Vorliegender Auszug
^^^^
Die Demonstranten forderten einen förmlichen Rückzug des umstrittenen Auslieferungsgesetzes und auch eine unabhängige Untersuchungskommission, die die Polizeigewalt bei Zusammenstössen am Rande früherer Demonstrationen beleuchten soll.
Eierwurf gegen chinesische Regierung
Am Sonntag waren erneut zehntausende Menschen gegen die pekingtreue Regierung auf die Strasse gegangen. Dabei bewarfen maskierte Demonstranten die chinesische Vertretung mit Eiern und besprühten sie mit Graffiti.
Der Leiter der Vertretung, Wang Zhimin, kritisierte die Vorfälle scharf. Sie seien eine Beleidigung des «gesamten chinesischen Volkes». Er rief die Hongkonger Regierung auf, die «Randalierer» zur Verantwortung zu ziehen.
^^^^
Die Aufgabe
Schreiben Sie den Bericht über die Proteste in Hongkong im Anschluss an seinen letzten Satz weiter.

Datenzeilen
^^^^
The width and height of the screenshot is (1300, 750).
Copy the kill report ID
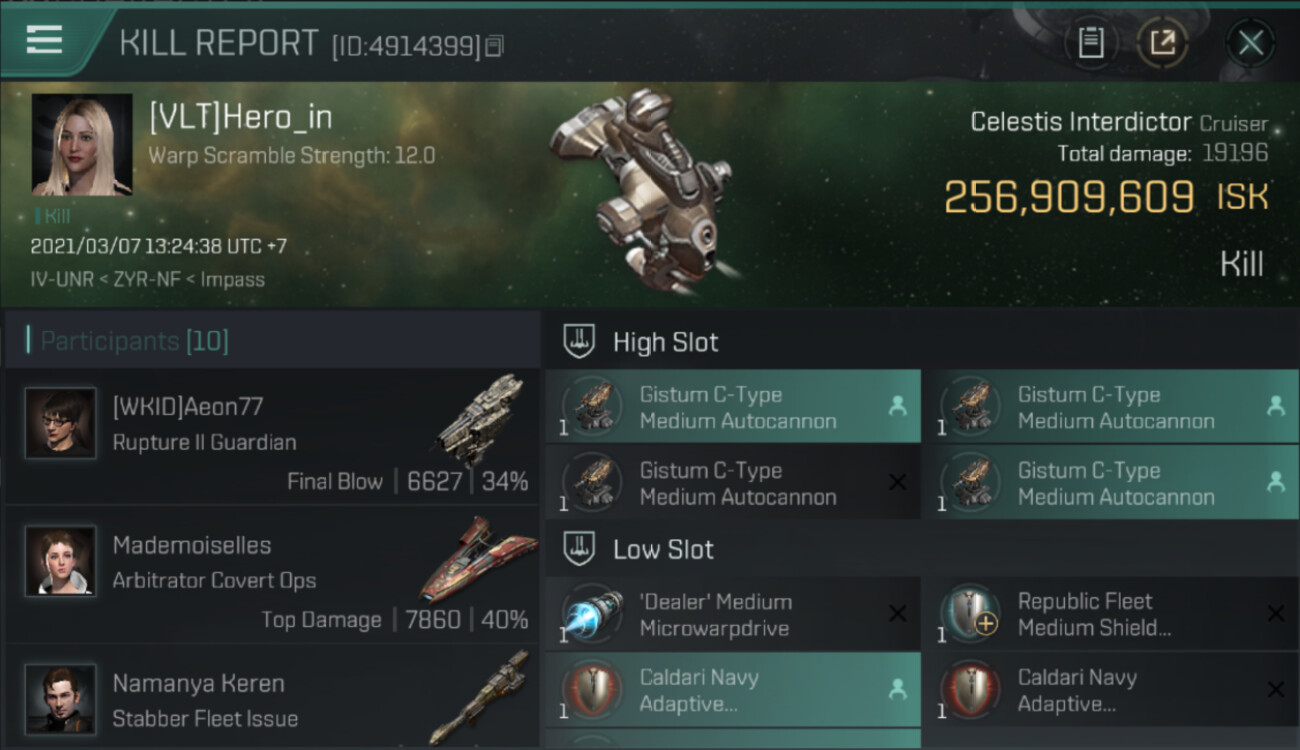(x=495, y=46)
^^^^
Lösung der Aufgabe
Chinas Staatsmedien reagierten empört. «Das ist ein Aufruhr», schrieb die «Global Times». Das Verbindungsbüro verurteilte den Angriff als Herausforderung der Autorität der Pekinger Zentralregierung und des Grundsatzes «ein Land, zwei Systeme», nach dem die chinesische Sonderverwaltungsregion autonom mit eigenen Freiheiten regiert wird.
Polizei findet Waffenlager
Im Vorfeld hatte die Polizei ein Waffenlager in einem Lagerraum einer Unabhängigkeitsgruppe gefunden. Die Polizei stellte zwei Kilogramm Sprengstoff, Brandsätze, Säure, Messer und Metallstangen sicher. Ausser einem 27-Jährigen nahm die Polizei am Samstagabend zwei 25-Jährige fest. Die Ermittler untersuchten nach eigenen Angaben, ob ein Zusammenhang mit den Protestaktionen besteht.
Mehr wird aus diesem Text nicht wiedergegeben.